1. The image acquisition method for improving the low-power center segregation rating precision of the continuous casting billet is characterized by comprising the following steps of: the method comprises the following steps:

s1: fixing a pickled continuous casting billet on a continuous casting billet clamping device;

s2: the computer controls the angle rotating device of the continuous casting billet to drive the continuous casting billet to reach a specified angle;

s3: the computer controls the camera to collect the photos and sends the collected photos to the computer;

s4: repeating the processes of S2-S3 for 2 times, and taking 3-angle low-magnification photos;

s5: processing the image of the picture 1 acquired in the step S4, sequentially adjusting brightness, contrast, noise, image blurring and image sharpening, and storing the processed 5 pictures;

s6: repeating S5, and performing image processing on all the photos acquired in S4;

s7: manually grading and classifying the original photos stored in the S4 and the processed photos stored in the S6 in a low-magnification level, and obtaining 18 photos in total for each cast billet;

s8: and using the classified data for training input of the continuous casting billet low-power center segregation grade automatic rating model.

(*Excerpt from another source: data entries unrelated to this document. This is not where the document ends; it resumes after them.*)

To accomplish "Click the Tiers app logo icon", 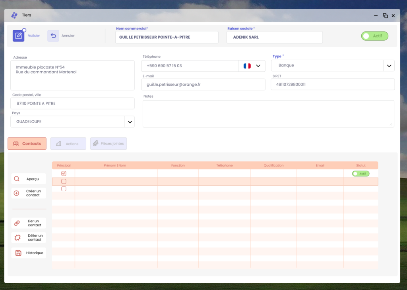I will coord(14,15).
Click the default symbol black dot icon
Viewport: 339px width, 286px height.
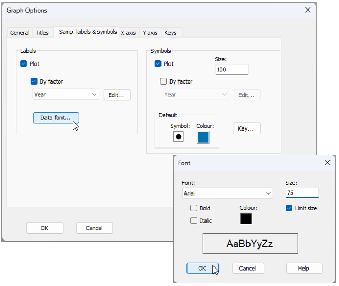point(179,137)
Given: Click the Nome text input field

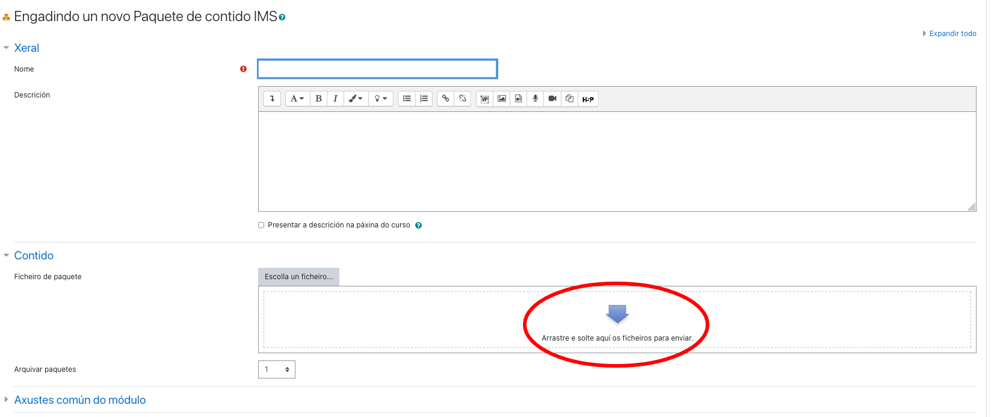Looking at the screenshot, I should tap(377, 69).
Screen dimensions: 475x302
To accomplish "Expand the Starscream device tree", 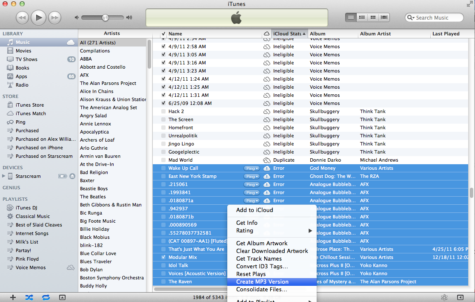I will [4, 176].
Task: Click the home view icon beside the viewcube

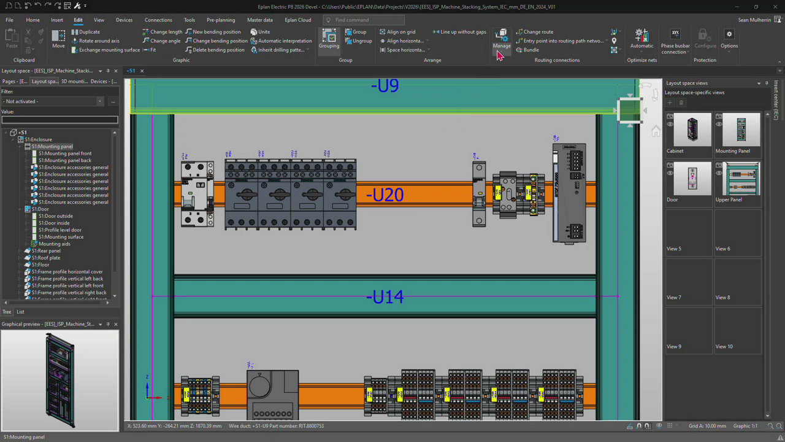Action: [656, 131]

2. Improve image acquisition system of continuous casting billet low power center segregation rating precision, its characterized in that: the device comprises a continuous casting billet clamping device, a continuous casting billet angle rotating device, a camera and a computer;

the continuous casting billet clamping device is connected with the continuous casting billet angle rotating device;

the continuous casting billet angle rotating device is connected with a computer;

the continuous casting billet clamping device is used for fixing the position of a continuous casting billet, the continuous casting billet clamping device is positioned above the continuous casting billet angle rotating device and moves along with the continuous casting billet angle rotating device, and the angle of the continuous casting billet angle rotating device is controlled by a computer;

the camera is in signal connection with the computer.

3. The image acquisition system for improving the low power center segregation rating precision of the continuous casting slab as claimed in claim 2, wherein: the camera is used for shooting images, and the action is controlled by a computer.

4. The image acquisition system for improving the low power center segregation rating precision of the continuous casting slab as claimed in claim 2, wherein: the action of the angle rotating device of the continuous casting billet and the action of the camera are controlled by the same computer, and the computer coordinates the action relationship of the angle rotating device and the camera, so that the camera is started to shoot a picture after the angle reaches the specified angle and the angle reaches the rest, and the operation is circulated for 3 times in sequence.

5. The image acquisition system for improving the low power center segregation rating precision of the continuous casting slab as claimed in claim 2, wherein: and the computer carries out brightness, contrast, noise, blurring and sharpening processing on each picture in sequence to obtain 5 processed pictures.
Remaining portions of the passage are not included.